Key elements of PDIA include:

  • Emphasis on upfront exploration of the main problem(s) to be addressed, and drawing the attention of key stakeholders to these problems
  • The fostering of an authorising environment that facilitates positive deviance and experimentation – enabling actors to test solutions, evaluate, and adapt, with the programming a process of continual experiential learning. Failure also provides opportunities to learn and adapt.
  • The engagement of a broad sets of agents in reforms, for the purpose of ensuring that reforms are viable, legitimate and relevant—and fundamentally led by domestic reform champions

To go further:

   Escaping Capability Traps through Problem Driven Iterative Adaptation (PDIA).

    Learn, Iterate, Adapt’ (recorded seminar).

    Patchwork Leviathan: Pockets of Bureaucratic Effectiveness in Developing States‘.

Avoid stand-alone trainings


Training individuals is often a tempting response to perceived capacity gaps, as it is a concrete and relatively short-term activity. While trainees may appreciate new learning opportunities, and stand-alone trainings can – if designed correctly – serve to impart crucial skills or knowledge, there are often many documented drawbacks.

For example, courses may have been badly designed and not meet priority learning needs, may not adopt adult-learning methodologies, or be devoid of context, with individuals unable to apply their new skills when they return to work (e.g. they don’t have the required ICT systems or material resources; or managers and colleagues may resist new ways of doing things because they reduce opportunities for discretion).

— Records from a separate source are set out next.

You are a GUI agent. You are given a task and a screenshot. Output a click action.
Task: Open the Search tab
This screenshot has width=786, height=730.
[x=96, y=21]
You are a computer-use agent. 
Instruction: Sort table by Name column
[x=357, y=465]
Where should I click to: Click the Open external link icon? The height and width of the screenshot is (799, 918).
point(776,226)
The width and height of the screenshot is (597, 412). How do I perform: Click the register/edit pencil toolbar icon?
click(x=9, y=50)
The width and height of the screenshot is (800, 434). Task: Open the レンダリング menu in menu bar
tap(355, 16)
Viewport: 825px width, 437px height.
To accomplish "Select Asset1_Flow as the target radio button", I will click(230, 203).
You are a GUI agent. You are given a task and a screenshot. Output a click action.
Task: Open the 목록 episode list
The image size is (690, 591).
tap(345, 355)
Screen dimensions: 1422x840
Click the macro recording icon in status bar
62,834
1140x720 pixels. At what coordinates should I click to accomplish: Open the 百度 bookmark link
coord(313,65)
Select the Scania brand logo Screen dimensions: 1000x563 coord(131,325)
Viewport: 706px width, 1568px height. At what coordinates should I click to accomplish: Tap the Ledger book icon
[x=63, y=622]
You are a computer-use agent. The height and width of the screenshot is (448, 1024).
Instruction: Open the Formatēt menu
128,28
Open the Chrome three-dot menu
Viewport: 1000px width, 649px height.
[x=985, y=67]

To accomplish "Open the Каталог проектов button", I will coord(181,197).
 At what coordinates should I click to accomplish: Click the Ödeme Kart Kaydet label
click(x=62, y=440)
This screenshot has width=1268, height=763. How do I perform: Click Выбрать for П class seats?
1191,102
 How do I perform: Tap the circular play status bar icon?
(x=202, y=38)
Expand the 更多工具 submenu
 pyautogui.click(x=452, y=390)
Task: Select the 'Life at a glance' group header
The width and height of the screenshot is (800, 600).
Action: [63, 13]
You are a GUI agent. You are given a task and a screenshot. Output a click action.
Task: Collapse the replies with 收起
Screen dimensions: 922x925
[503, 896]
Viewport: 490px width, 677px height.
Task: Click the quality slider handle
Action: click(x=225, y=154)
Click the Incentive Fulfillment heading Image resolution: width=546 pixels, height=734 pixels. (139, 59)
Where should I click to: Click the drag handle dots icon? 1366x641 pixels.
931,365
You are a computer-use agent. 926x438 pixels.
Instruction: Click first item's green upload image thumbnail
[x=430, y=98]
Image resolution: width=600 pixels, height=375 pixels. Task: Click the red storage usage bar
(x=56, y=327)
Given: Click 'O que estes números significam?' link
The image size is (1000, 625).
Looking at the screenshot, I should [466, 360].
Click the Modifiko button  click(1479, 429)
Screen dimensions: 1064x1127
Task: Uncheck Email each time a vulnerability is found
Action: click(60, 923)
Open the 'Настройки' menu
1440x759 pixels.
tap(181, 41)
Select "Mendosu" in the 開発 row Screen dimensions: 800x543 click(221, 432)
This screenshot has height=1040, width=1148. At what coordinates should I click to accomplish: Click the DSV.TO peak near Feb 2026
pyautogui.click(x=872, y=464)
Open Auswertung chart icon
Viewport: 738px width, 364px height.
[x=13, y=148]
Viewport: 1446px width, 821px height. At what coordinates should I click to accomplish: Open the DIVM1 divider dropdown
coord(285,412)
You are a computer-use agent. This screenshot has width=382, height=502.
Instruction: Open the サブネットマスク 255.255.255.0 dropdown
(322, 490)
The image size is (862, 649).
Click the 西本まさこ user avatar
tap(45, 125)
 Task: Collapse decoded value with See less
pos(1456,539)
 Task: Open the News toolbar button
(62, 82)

Tangible steps that can be taken to facilitate skills development include:

  • A focus on ‘learning-by-doing’: with capacity building centred on the transfer of technical skills tangibly linked to the current tasks of a given individual or group
  • Move from one-off short trainings to supporting training plans/longer term staff development, built on a deeper understanding of current capacities and staff roles. Build in post-training follow up to assess whether training has been useful in the person’s role.
  • Institutionalise training by working with in-house HR/training departments or conducting activities jointly with national capacity building institutions (Insitutes, Universities, civil service training bodies) and handing over ownership of the materials when complete.
  • Focusing on teams or groups, rather than individuals, may be more beneficial for inducing sustainable organisational change, and minimise the potential impact of human capital flight to other sectors
  • Increased focus on organisational context: for example, a focus on available on resources, incentive structures, and existing skills

Consider different types of technical cooperation beyond technical advisers, which are identified, procured and managed by those who will benefit from the assistance


Know-how is often provided through individual technical experts, short-term or long-term, national or international. These advisers are recruited for their technical skills and because they can supplement local capacities. Donor-instigated project implementation units or external advisers, while getting the immediate job done, may undermine the ability of organisations to learn by doing and can also decrease the morale of civil servants whose career opportunities are blocked.

In addressing this issue, measures to be adopted may include:

  • Make use of variety of ways of providing technical cooperation: including coaching, mentoring, peer to peer exchanges, twinning or institutional partnerships, south-south cooperation, synthesising/learning from other relevant experience from other countries.
  • When providing advisory or analytical support, work with government-owned technical taskforces to contribute to fostering both learning and ownership, and increase the likelihood of the reform initiatives being implemented in the long-term.
  • If PIUs and technical advisers are a must, the capacity enhancement of local staff should be an explicit objective of any technical experts deployed, with an exit strategy in place to allow the effective hand-over to national counterparts.
  • Explore if non-governmental actors in the private sector and civil society can be sources of capacity to complement and improve the effectiveness of the public sector.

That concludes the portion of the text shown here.